Each line with the word "Share" must appear in the answer, copied from the records.

Extracted records

***

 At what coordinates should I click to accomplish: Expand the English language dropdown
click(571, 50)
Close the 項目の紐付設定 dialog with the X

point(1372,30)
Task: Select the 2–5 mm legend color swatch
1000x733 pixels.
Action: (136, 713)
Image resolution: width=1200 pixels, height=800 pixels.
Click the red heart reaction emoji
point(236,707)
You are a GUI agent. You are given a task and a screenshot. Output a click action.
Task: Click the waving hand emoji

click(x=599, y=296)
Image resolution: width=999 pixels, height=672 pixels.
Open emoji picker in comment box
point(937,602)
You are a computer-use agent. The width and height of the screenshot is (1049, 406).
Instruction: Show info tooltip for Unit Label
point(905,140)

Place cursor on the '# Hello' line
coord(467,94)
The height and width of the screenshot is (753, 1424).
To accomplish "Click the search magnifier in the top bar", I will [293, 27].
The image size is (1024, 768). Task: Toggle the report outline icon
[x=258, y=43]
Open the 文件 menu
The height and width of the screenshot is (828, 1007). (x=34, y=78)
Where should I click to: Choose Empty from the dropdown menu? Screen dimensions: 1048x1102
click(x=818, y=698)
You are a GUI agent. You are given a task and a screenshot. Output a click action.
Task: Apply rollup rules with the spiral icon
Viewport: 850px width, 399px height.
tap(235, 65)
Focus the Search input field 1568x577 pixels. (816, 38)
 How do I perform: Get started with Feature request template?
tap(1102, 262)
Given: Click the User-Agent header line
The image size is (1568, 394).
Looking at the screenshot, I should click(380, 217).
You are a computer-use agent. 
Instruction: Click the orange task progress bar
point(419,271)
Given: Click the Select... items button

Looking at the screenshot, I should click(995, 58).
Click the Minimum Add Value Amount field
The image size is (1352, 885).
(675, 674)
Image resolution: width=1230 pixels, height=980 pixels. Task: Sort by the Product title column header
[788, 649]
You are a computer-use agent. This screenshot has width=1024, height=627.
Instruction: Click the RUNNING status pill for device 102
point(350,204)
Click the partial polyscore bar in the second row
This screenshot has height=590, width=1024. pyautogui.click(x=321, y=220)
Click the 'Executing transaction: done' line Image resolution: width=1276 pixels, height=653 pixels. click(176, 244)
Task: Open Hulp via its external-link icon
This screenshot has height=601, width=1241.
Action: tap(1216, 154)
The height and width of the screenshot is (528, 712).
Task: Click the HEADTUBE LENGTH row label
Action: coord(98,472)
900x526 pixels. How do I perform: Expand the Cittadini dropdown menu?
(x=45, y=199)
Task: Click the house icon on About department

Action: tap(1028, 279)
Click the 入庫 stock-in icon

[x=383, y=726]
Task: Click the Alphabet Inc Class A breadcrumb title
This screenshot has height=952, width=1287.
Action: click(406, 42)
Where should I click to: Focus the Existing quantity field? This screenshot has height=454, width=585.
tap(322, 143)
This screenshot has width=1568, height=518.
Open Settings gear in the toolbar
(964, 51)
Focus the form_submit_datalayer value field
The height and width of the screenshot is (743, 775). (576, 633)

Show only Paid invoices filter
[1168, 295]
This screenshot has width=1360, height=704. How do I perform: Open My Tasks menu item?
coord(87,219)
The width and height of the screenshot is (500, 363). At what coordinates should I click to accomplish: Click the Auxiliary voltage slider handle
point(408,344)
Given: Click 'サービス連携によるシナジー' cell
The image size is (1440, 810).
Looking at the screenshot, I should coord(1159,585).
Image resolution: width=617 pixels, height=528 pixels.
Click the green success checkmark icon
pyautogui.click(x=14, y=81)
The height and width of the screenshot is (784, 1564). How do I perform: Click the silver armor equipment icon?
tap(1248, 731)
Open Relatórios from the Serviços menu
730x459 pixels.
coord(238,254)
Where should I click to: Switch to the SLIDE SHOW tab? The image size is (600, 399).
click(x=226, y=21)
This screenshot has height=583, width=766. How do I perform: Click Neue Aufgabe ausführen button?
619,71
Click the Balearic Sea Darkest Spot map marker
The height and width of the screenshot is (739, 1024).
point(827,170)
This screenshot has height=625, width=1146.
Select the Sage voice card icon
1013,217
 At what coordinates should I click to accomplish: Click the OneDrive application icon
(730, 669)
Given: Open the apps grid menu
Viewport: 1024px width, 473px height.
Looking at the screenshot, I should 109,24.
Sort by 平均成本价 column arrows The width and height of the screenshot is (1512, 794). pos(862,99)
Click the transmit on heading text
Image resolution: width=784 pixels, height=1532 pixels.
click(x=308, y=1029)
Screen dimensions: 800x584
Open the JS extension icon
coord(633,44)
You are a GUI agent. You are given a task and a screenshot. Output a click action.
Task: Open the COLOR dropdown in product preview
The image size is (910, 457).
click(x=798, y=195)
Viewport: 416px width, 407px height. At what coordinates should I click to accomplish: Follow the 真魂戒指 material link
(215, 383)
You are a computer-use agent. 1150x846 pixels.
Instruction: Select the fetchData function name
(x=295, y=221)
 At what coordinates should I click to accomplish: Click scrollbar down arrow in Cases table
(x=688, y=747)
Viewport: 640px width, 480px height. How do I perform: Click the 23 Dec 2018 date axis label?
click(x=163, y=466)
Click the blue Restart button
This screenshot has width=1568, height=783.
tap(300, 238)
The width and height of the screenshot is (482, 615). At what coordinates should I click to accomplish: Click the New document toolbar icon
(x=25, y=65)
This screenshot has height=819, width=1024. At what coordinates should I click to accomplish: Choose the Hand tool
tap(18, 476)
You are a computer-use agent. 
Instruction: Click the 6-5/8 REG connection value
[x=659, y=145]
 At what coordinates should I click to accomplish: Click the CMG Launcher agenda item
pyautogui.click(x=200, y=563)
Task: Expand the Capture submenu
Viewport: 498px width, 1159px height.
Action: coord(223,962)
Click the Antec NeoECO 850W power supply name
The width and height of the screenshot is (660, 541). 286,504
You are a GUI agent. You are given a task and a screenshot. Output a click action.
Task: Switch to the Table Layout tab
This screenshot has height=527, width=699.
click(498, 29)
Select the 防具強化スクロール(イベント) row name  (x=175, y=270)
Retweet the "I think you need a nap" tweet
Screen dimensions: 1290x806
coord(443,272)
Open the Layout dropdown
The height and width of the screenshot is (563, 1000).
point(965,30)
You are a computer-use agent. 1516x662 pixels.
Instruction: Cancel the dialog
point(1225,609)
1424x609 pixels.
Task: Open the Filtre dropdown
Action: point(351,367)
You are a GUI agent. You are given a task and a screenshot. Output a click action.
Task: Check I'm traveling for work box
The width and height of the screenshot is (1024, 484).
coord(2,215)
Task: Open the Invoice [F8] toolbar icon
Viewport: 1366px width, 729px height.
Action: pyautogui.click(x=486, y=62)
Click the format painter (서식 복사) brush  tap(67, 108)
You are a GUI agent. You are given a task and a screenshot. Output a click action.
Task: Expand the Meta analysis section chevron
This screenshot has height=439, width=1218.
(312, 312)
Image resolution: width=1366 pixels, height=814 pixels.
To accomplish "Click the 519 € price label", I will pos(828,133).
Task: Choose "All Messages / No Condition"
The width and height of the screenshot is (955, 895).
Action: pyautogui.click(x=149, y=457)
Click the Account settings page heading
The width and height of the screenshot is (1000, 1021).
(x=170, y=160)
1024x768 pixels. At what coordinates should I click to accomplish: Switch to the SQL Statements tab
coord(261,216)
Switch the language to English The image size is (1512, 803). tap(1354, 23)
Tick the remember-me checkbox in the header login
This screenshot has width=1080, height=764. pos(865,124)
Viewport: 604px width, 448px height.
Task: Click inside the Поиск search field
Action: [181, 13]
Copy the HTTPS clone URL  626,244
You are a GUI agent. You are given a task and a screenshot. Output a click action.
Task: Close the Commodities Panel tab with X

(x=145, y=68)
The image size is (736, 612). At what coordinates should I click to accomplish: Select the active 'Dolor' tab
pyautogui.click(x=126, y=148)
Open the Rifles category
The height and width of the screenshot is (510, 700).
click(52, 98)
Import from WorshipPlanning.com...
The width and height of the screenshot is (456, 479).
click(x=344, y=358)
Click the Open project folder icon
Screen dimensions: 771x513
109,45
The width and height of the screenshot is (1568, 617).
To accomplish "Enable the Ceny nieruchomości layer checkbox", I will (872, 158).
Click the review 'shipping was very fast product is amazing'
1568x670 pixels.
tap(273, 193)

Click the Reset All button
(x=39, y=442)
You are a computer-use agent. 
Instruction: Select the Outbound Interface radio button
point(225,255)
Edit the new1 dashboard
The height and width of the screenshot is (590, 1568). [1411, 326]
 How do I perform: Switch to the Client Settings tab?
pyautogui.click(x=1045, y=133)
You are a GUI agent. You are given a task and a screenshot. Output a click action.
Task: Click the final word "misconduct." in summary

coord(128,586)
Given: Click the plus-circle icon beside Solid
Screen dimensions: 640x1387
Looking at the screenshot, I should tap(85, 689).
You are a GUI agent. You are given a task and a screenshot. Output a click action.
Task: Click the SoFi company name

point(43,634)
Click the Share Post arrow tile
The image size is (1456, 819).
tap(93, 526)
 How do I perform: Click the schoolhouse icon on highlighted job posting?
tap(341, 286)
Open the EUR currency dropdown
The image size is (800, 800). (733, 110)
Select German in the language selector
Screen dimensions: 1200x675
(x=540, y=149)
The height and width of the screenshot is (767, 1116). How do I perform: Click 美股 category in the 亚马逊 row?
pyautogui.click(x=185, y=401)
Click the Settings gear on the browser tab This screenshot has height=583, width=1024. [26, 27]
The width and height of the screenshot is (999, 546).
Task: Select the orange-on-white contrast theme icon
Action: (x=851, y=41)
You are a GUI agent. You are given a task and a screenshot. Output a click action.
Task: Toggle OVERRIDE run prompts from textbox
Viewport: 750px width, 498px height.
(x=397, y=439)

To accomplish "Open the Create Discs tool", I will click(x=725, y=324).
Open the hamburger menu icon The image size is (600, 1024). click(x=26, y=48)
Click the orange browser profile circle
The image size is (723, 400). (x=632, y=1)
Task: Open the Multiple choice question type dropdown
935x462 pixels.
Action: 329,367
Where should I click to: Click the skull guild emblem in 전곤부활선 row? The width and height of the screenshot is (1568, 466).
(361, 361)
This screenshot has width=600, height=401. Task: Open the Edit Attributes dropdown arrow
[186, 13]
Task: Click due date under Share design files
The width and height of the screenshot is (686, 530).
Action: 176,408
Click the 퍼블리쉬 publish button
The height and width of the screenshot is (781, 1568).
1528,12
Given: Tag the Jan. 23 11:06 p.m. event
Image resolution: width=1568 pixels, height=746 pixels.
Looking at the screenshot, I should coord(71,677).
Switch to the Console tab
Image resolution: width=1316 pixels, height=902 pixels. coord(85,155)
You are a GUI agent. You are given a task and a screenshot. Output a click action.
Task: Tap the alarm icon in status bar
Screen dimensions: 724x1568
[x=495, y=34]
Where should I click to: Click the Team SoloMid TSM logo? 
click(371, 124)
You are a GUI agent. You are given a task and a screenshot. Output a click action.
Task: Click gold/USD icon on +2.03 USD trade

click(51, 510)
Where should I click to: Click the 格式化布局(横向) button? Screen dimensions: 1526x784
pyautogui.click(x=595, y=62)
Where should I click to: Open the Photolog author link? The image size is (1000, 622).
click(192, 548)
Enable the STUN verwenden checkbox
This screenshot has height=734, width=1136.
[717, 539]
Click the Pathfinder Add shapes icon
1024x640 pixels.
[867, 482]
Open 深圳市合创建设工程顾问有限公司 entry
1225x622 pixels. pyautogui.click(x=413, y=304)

***

Task output
Click the Share Post arrow tile
Task: Click due date under Share design files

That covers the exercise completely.